● **WHAT IS EXPECTED**
When you reach the line that contains "Vedi altre recensioni (296, 1886)" in the data below, copy it and every line after it exactly, adding nothing.

(Stored records)
++++++++

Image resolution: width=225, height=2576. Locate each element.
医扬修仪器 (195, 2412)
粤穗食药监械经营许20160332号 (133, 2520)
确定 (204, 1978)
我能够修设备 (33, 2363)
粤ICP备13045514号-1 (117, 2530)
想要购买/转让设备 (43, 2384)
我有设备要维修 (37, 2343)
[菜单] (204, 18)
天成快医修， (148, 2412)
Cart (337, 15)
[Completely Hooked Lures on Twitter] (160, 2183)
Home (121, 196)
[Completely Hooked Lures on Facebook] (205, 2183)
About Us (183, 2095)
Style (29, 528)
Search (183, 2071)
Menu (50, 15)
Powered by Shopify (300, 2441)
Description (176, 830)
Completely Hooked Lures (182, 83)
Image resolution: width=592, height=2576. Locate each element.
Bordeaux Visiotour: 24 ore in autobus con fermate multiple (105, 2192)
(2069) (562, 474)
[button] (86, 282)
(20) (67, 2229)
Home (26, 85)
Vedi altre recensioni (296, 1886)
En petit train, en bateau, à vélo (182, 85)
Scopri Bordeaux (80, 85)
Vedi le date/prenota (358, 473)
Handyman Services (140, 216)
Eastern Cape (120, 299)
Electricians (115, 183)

++++++++

● **SOLUTION FOR THIS EXERCISE**
Vedi altre recensioni (296, 1886)
En petit train, en bateau, à vélo (182, 85)
Scopri Bordeaux (80, 85)
Vedi le date/prenota (358, 473)
Handyman Services (140, 216)
Eastern Cape (120, 299)
Electricians (115, 183)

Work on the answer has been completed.